The Commissioner, undoubtedly, has the power to make a declaration to negate the GST

benefit when the circumstances for its exercise exist. However, whether the Commissioner has discretionary power to act or in fact is required to act when he has reached a reasonable conclusion about dominant purpose, or principal effect after considering the 12 factors, is not clear. Even though, there are suggestions, in some quarters, that the words in s 165‐40

that the Commissioner ‘may make a declaration’ imply a discretionary power.88 Such a discretion, if it exists, is not absolute. It must be exercised in compliance with the requirements of Division 165. It is not really clear what the implications of the power being limited discretionary are. It might be argued that if it is a discretionary power that it can only be effectively challenged before the AAT which is in the shoes of the Commissioner.

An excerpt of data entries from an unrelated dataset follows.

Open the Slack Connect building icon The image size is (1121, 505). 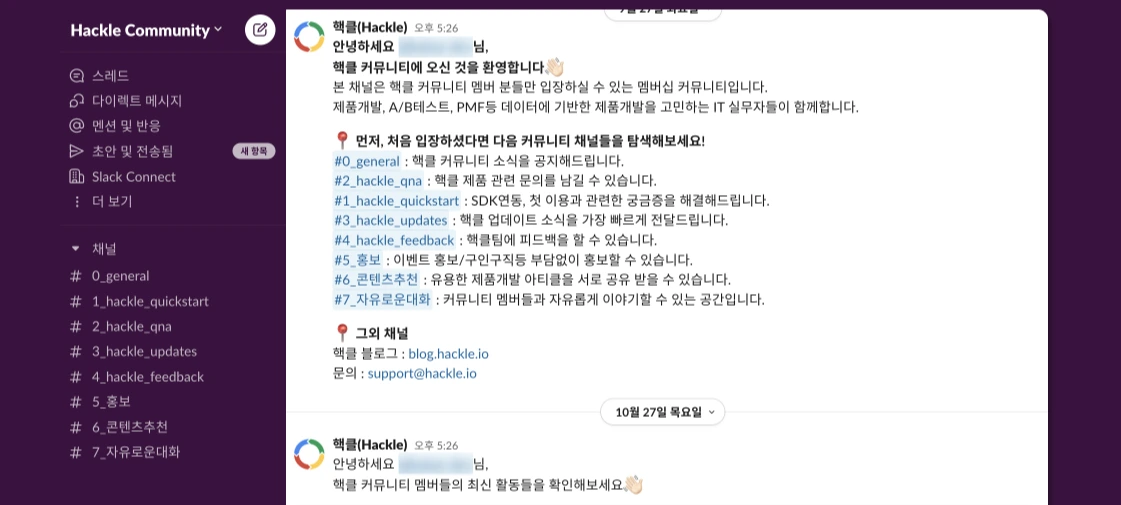point(76,176)
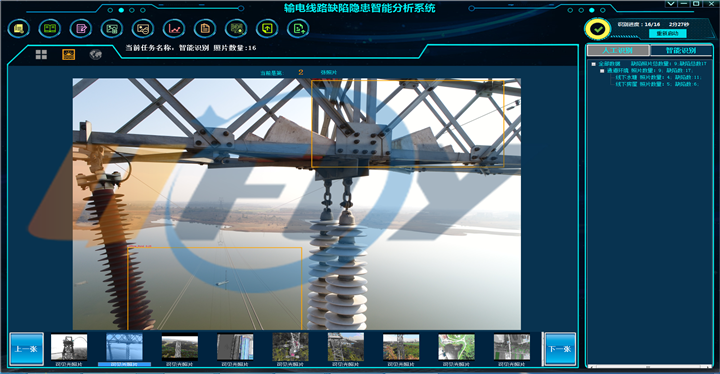Open the green open-book icon
720x374 pixels.
(50, 28)
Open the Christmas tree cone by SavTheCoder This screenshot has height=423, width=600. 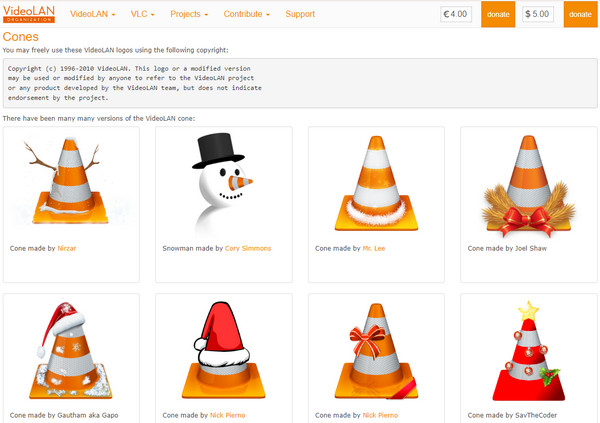point(527,350)
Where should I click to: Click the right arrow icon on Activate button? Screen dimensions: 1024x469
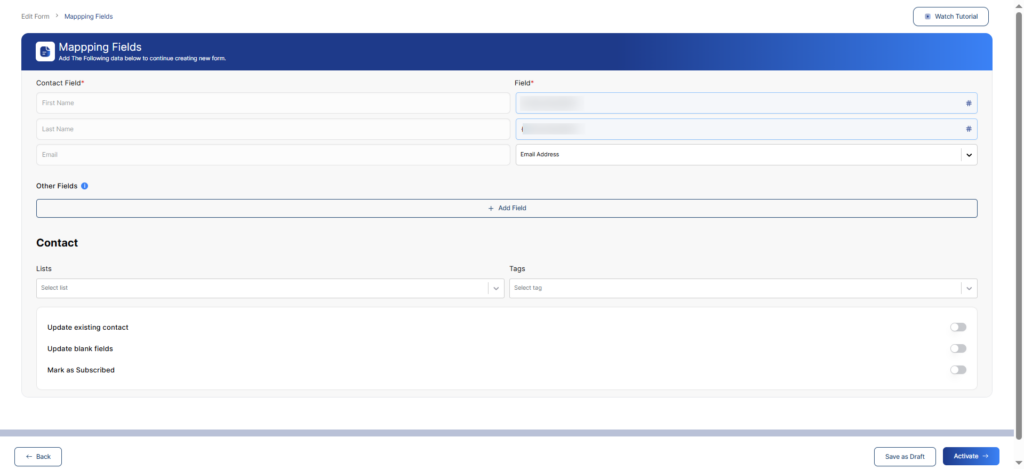point(987,456)
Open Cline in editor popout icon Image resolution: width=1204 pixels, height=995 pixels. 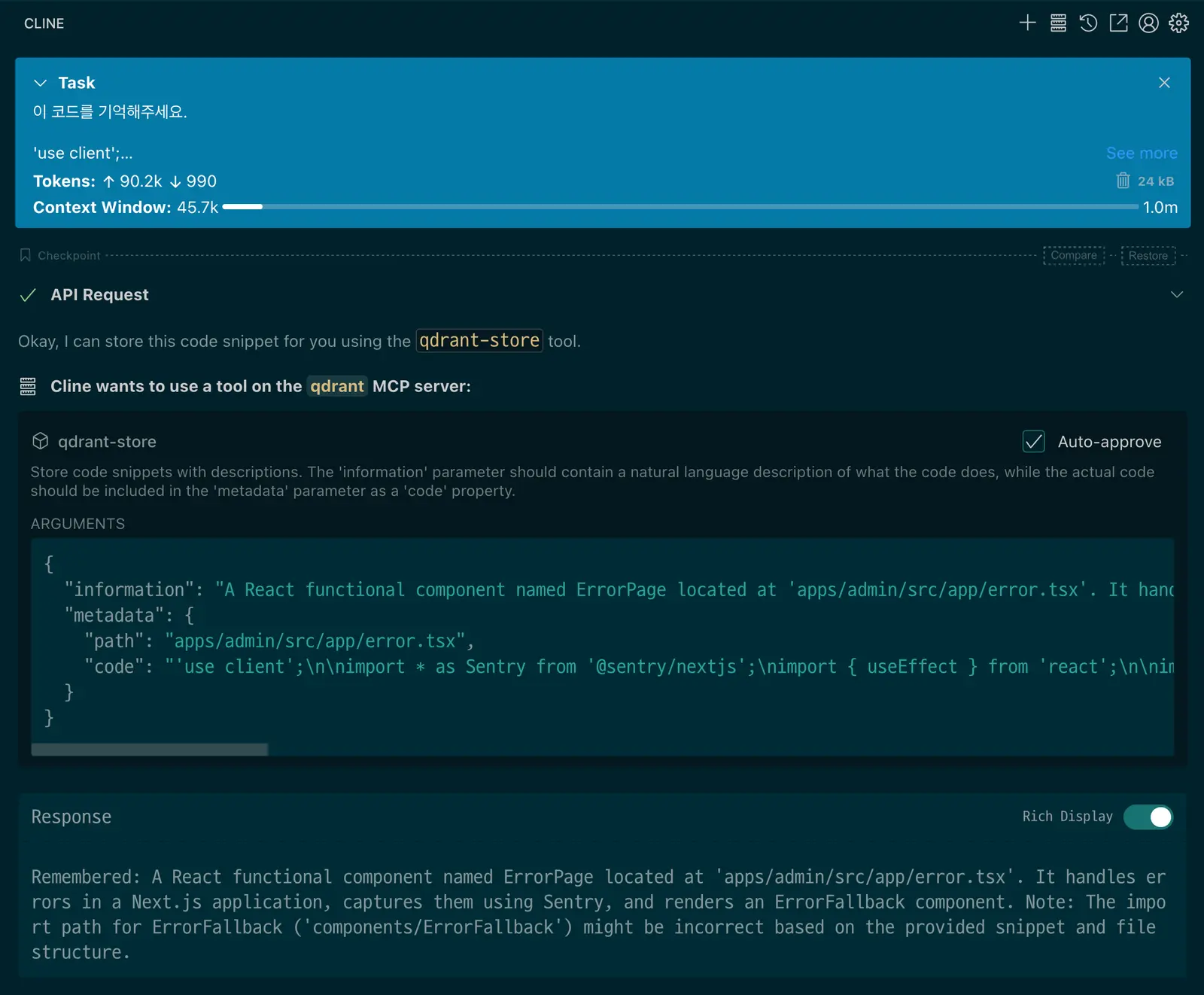pos(1118,23)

The Court can only supervise the proper exercise of the power, not substitute its own opinion as to how the discretion should have been exercised by the Commissioner. The better view, it is suggested, is that the Commissioner’s power is not a true administrative discretion.

88

VCE v Federal Commissioner of Taxation (2006) ATC 187[2006] AATA 821; , 63 ATR 1249 at [135] (SA Forgie); cf GT Pagone, Tax Avoidance in Australia ( Federation Press, 2010), [158-9]; see PS LA 2005/24, above n 52, at [193]: ‘It gives the Commissioner the discretion to negate a ‘GST benefit’ that an entity gets or got from a scheme to which Division 165

of the GST Act applies. This discretion is contained in section 165-40 of the GST Act.’ and at [228]: ‘If the foregoing elements are satisfied, the Commissioner may exercise the section 165-40 discretion to negate the GST benefit obtained.’